Jaguarundis are more closely related to tigers than to bobcats, because the common ancestor of jaguarundis and tigers lived more recently than did the common ancestor of jaguarundis and bobcats. (The easiest way to see this on the phylogenetic tree is to imagine all other branches removed, so that the phylogeny just shows bobcats, jaguarundis, and tigers.)
The assumptions behind relative dating were clearly correct. The clean consistency of these two dating systems is widely viewed as an impressive testament to the meticulous fieldwork and logical reasoning of the 18th- and 19th-century geologists who developed relative dating. Interestingly, many of these early geologists were creationists who were expecting to find evidence of worldwide floods (see next).
If most fossils were formed by worldwide floods, as the Theory of Special Creation proposes, fossils should be found in thick bands of flood-type sediment (i.e., no annual layers of slow sedimentation, as are seen in deep ocean deposits, rivers, and lakes). In any given worldwide flood, fossils should also be either not sorted at all (i.e., all species mixed together), or possibly sorted according to body size or buoyancy (e.g., dinosaurs and elephants together in the lowest layers, small beetles and trilobites higher up).

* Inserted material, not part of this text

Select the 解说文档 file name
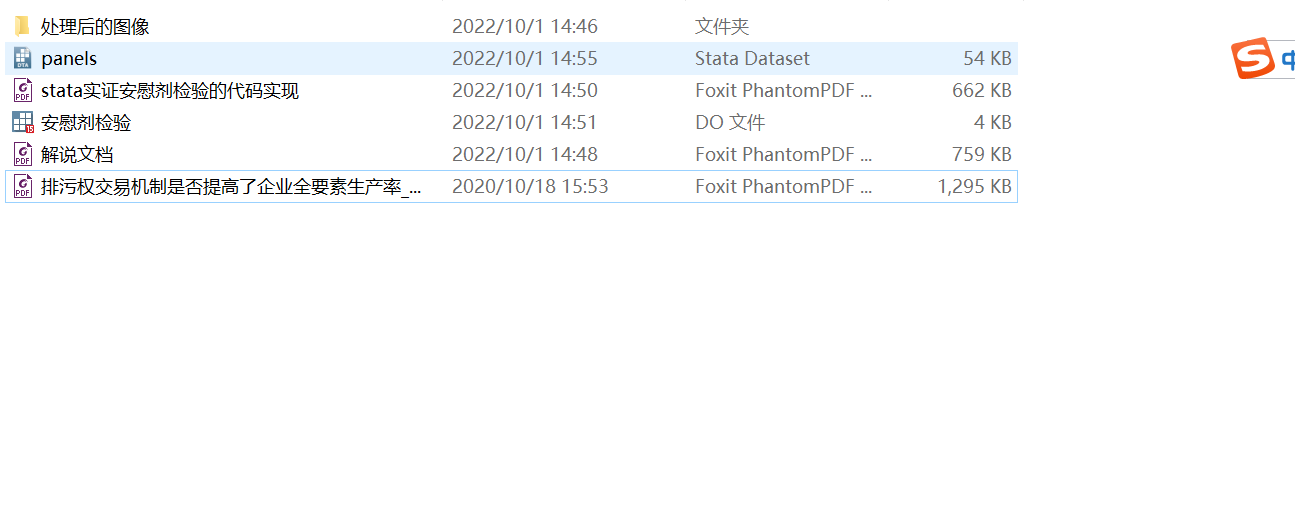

Fossils should not be sorted by tiny internal anatomical details. Extinct and modern species should be mixed together. The Theory of Evolution, in contrast, predicts that fossils should be highly sorted, according to their order of descent from a common ancestor. The existing fossil record, with its clear "law of succession," the very precise order in which various animal taxa are found (no elephants in the lowest layers; no trilobites in the upper layers; ichthyosaurs always in Mesozoic sediments, but dolphins always in Cenozoic sediments; etc.), and the common occurrence of slowly deposited riverine and oceanic sediments, refutes these predictions of Special Creation.